====== DATASET RECORDS
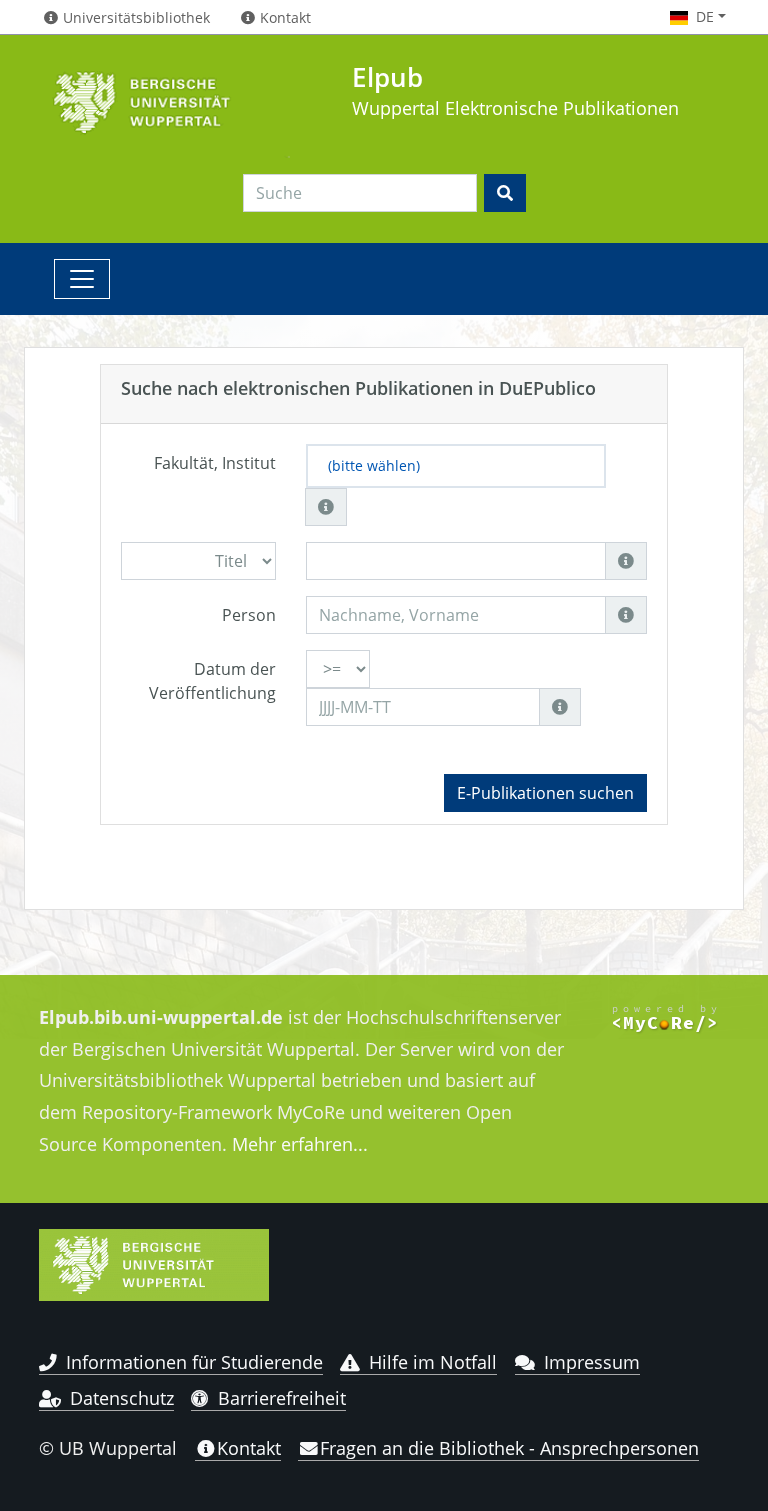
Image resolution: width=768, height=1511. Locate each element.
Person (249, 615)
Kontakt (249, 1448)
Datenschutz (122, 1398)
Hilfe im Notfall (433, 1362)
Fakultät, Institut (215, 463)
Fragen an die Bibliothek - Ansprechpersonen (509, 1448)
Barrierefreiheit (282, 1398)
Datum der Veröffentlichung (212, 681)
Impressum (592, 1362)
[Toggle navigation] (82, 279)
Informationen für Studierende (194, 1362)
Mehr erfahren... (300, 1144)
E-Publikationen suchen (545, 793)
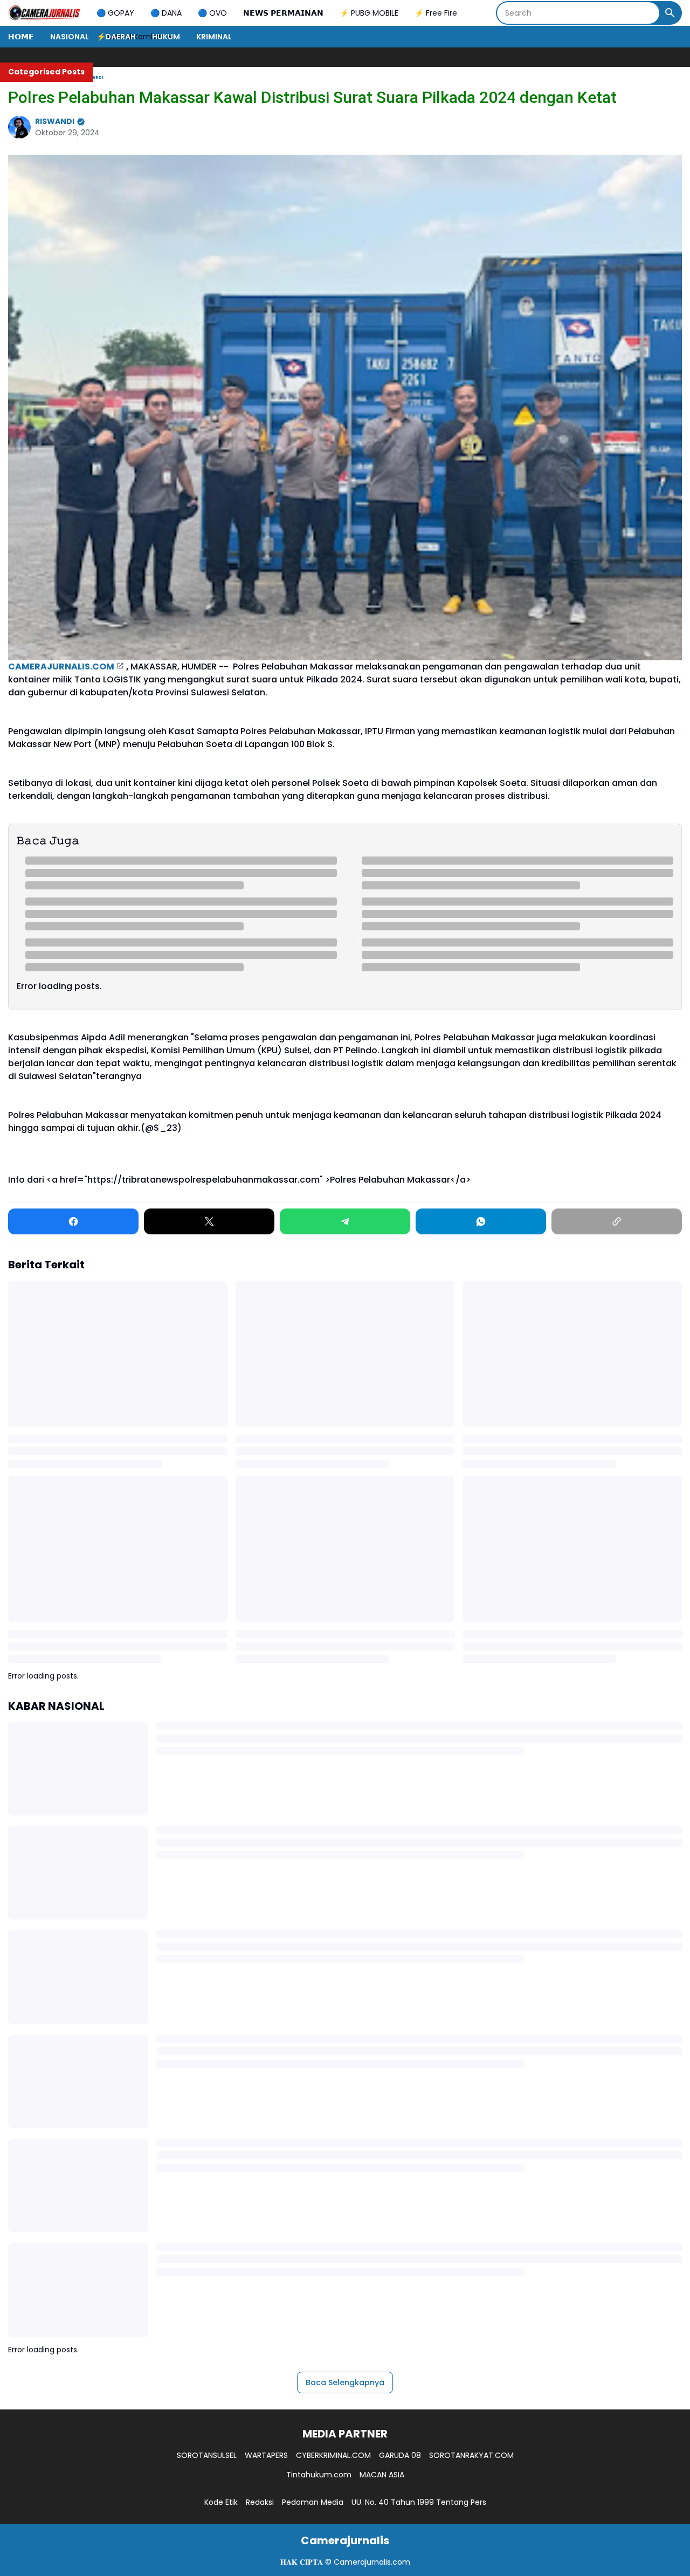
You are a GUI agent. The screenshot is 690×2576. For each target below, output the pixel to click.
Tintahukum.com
============
**EXERCISE**. Leave every picture out, and repeat exactly the lines from the one containing "[Toggle navigation] (82, 279)" through the last line of the entries, both ends included.

**OUTPUT OF THE TASK**.
[Toggle navigation] (82, 279)
Informationen für Studierende (194, 1362)
Mehr erfahren... (300, 1144)
E-Publikationen suchen (545, 793)
You are a GUI agent. The screenshot is 690×2576. For each target below, output the pixel to click.
Tintahukum.com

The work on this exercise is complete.